Die Kellerdecke

Die ungedämmte Kellerdecke ist in aller Regel für die unangenehme Fußkälte verantwortlich. In älteren Häusern oftmals als so genannte "Preußische Kappendecke" ausgeführt, liegen auf der Decke Lagerhölzer, auf welchen wiederum die Dielung montiert wurde. Der so entstandene Hohlraum ist häufig gar nicht und in manchen Fällen teilweise mit Bauschutt oder Ähnlichem verfüllt. Der Hohlraum ermöglicht eine effiziente nachträgliche Dämmung.

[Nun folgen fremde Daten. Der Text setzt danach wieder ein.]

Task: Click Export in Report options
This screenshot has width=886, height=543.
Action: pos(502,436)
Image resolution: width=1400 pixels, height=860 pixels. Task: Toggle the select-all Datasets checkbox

Hierzu werden entweder an den Außenseiten des Zimmers die Dielen aufgenommen und der Dämmstoff fachgerecht eingeblasen oder die Maßnahme wird durch entsprechende Bohrungen von unten vollzogen. In beiden Fällen werden die Einfüllöffnungen wieder ordnungsgemäß verschlossen. In neueren Häusern findet man vielfach massive ungedämmte Kellerdecken. Da diese Konstruktion ebenso Fußkälte und hohe Heizkosten verursacht, macht es auch hier Sinn, die Decke zu dämmen. Dazu werden entsprechende Dämmplatten an die Kellerdecke montiert.